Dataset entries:

┌────────

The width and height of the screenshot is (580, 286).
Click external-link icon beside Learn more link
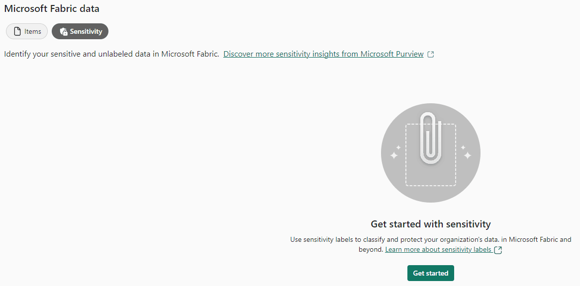498,250
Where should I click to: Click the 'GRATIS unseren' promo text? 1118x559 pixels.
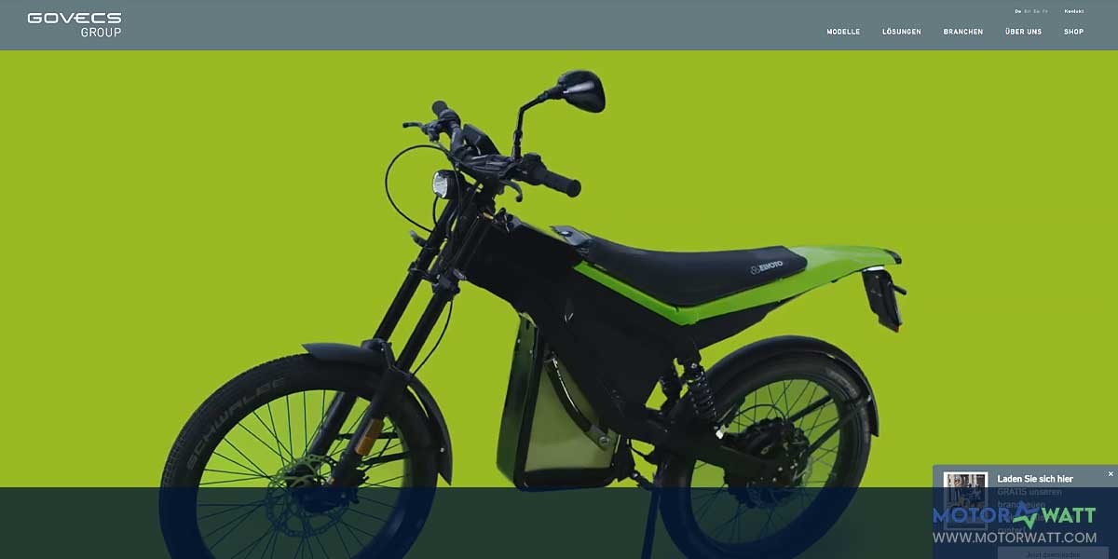1029,492
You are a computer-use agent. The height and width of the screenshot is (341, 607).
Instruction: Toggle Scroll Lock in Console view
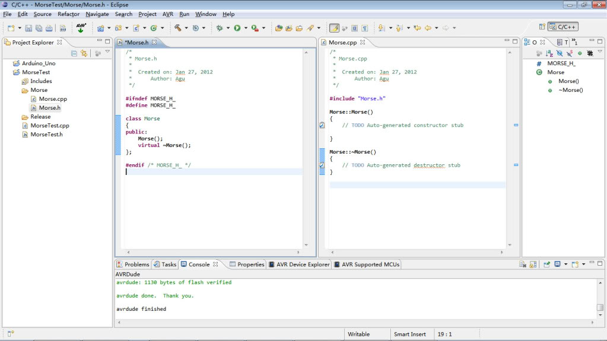(x=533, y=264)
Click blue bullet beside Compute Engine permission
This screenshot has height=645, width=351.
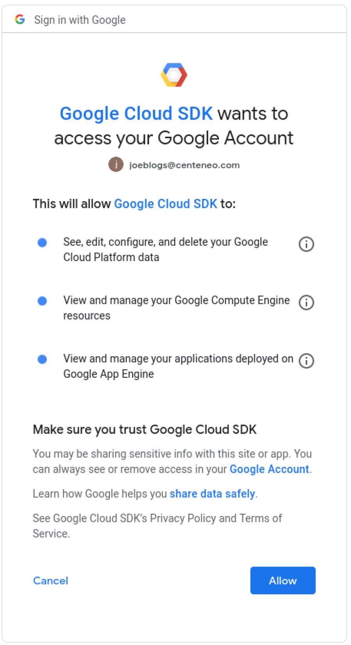[x=42, y=301]
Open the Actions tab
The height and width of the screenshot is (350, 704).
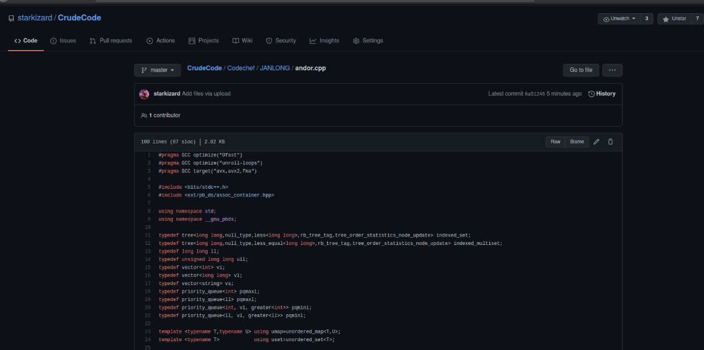[x=161, y=40]
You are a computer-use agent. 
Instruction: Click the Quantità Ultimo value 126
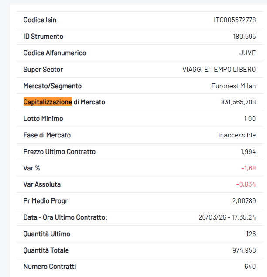pyautogui.click(x=251, y=234)
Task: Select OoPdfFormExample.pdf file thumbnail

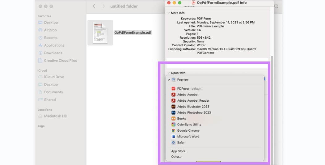Action: point(100,32)
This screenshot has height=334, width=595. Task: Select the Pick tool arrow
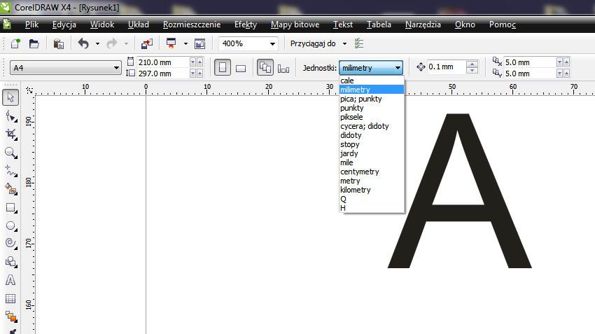point(11,97)
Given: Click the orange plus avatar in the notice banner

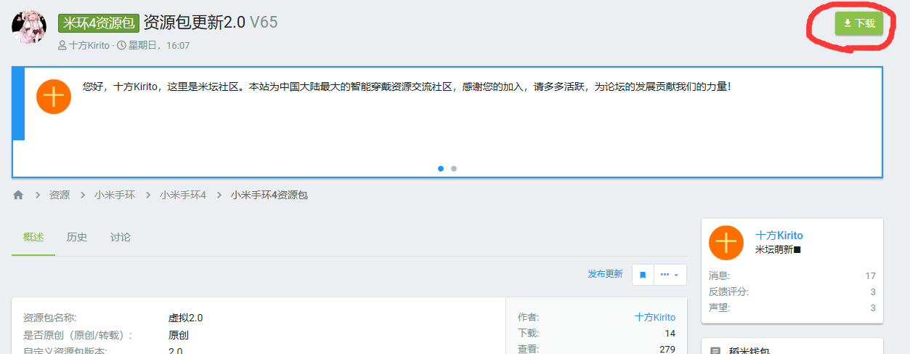Looking at the screenshot, I should [x=54, y=97].
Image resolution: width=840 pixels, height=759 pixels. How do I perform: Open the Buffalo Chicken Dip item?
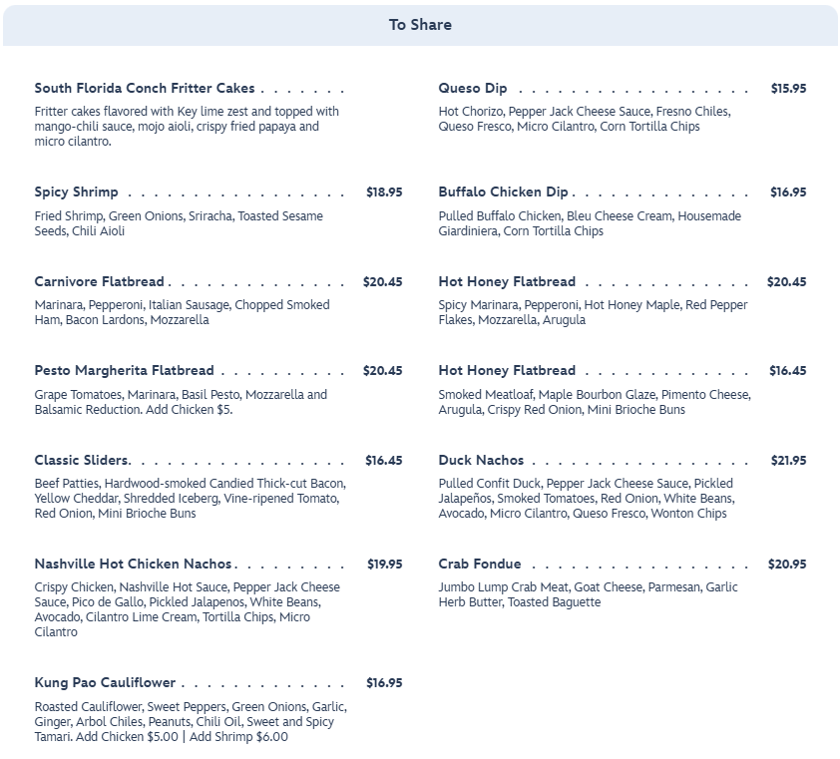click(503, 192)
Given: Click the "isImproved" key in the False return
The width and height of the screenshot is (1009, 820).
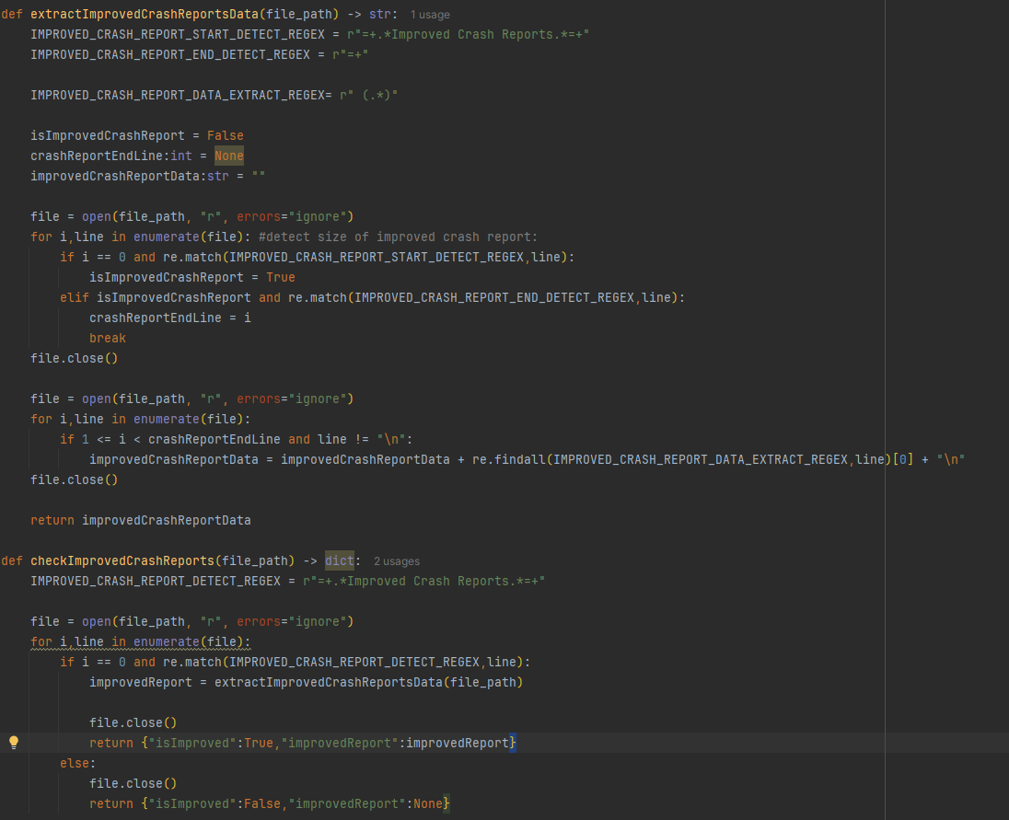Looking at the screenshot, I should pos(192,803).
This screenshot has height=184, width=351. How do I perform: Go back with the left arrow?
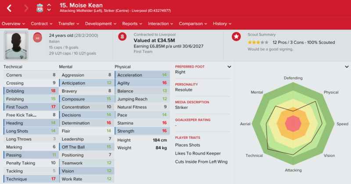click(x=9, y=8)
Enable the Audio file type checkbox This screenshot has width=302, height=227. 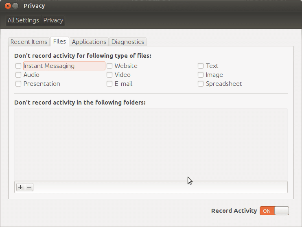coord(18,75)
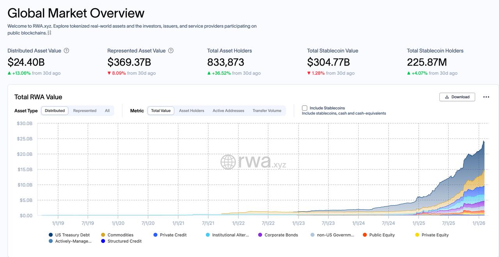Toggle Corporate Bonds legend entry
The image size is (499, 257).
278,235
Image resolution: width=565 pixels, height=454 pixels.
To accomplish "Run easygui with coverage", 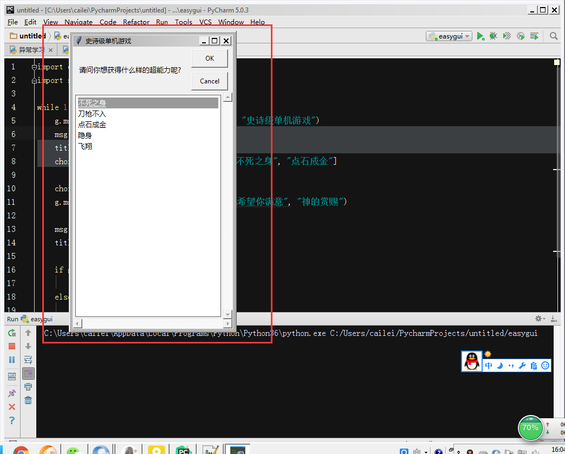I will click(507, 36).
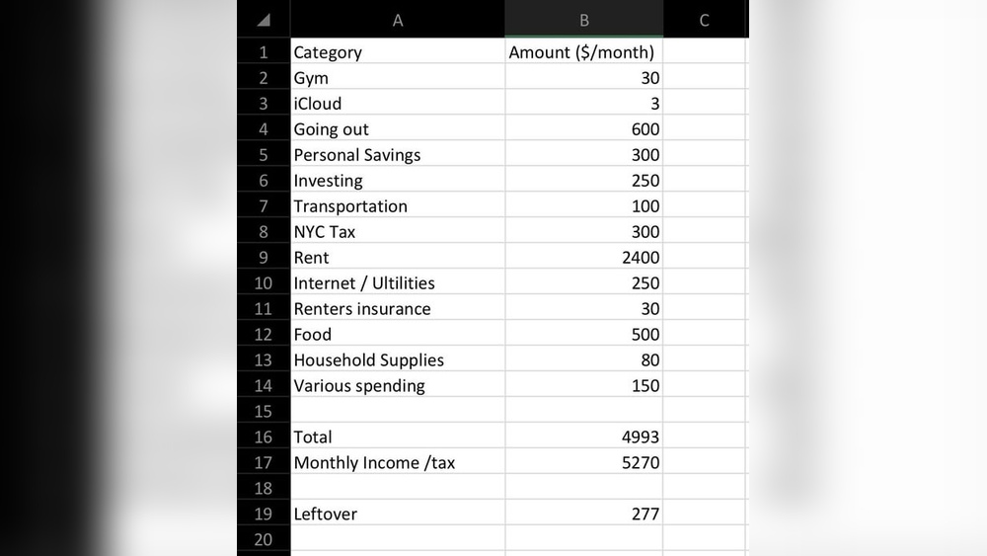Click the Leftover value 277
The width and height of the screenshot is (987, 556).
pos(583,515)
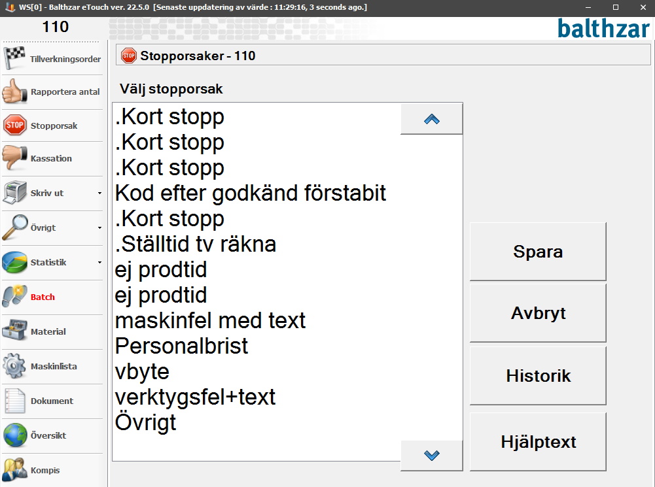The height and width of the screenshot is (487, 655).
Task: Open Historik for stop reasons
Action: tap(538, 376)
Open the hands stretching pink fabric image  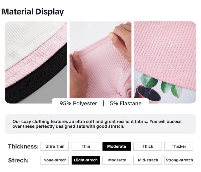pyautogui.click(x=100, y=60)

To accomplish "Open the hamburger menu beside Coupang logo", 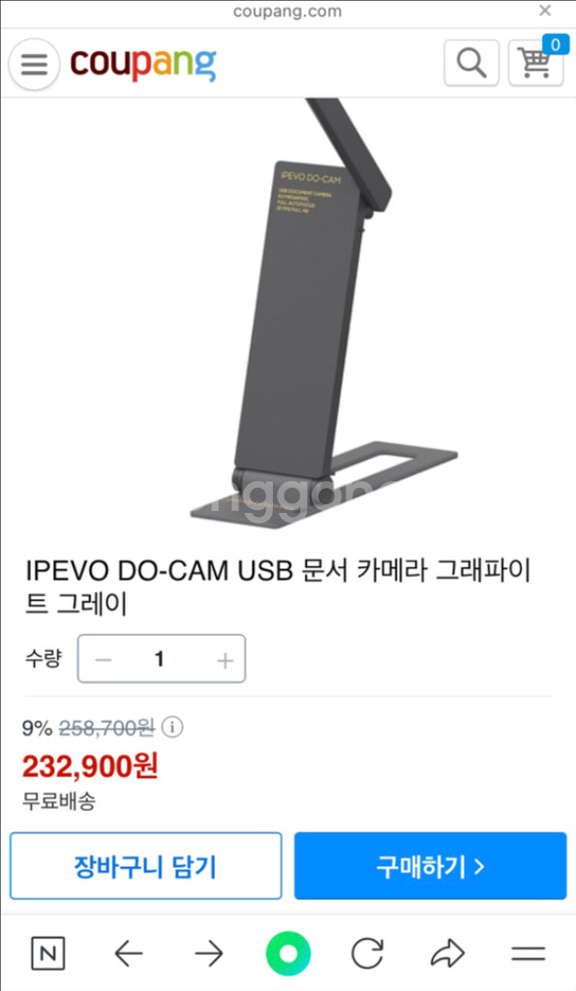I will (34, 64).
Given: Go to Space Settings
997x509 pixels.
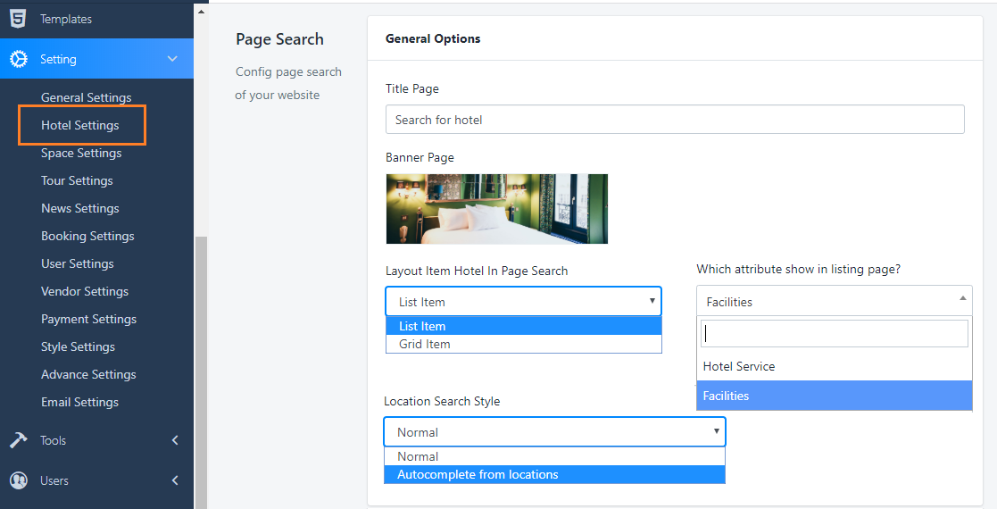Looking at the screenshot, I should (81, 153).
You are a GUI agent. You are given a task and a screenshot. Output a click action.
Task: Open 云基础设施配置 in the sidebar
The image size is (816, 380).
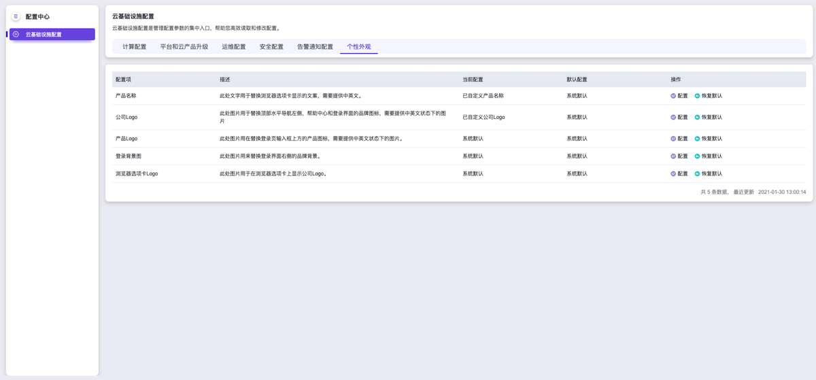[44, 34]

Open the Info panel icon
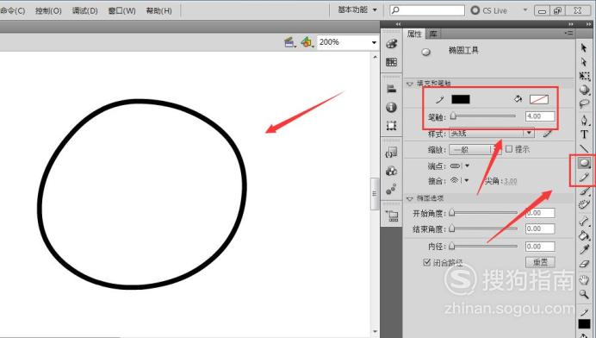tap(392, 107)
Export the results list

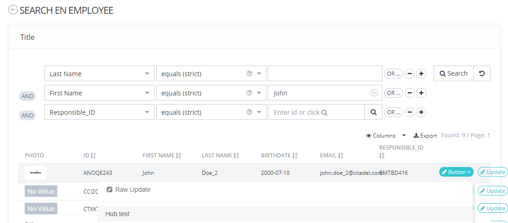pos(425,136)
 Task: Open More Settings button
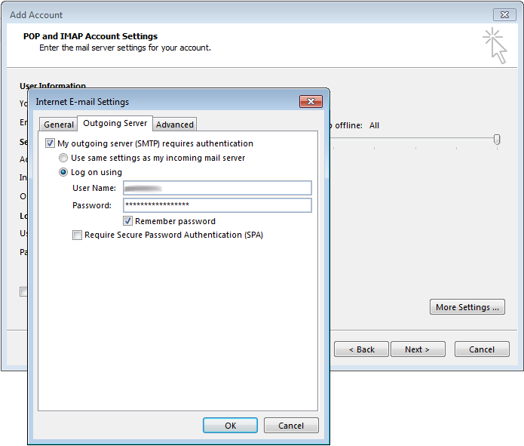click(467, 307)
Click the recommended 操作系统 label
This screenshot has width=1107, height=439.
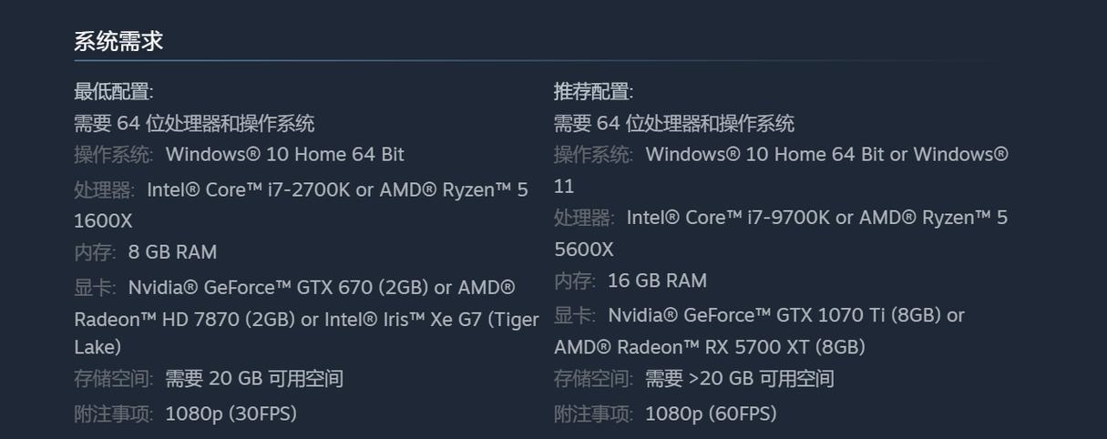[x=594, y=155]
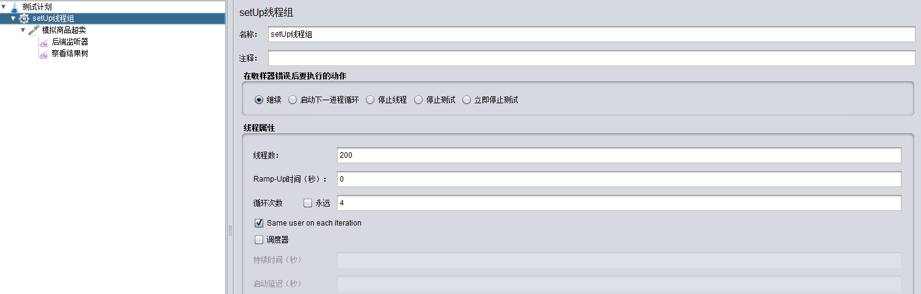The width and height of the screenshot is (921, 294).
Task: Select the 继续 radio button
Action: point(259,100)
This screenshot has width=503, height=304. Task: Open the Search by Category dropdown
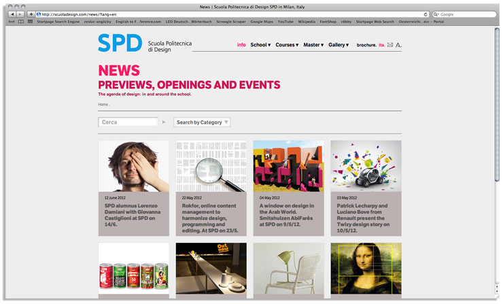click(x=202, y=122)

└────────

(WHAT YOU HAVE TO DO): Show every line in the entries above that contains the string "agent".

(TASK RESPONSE):
You are a computer-use agent. The height and width of the screenshot is (341, 607).
You are a computer-use agent. 
You are a GUI agent. You are given a task and a screenshot. Output a click action.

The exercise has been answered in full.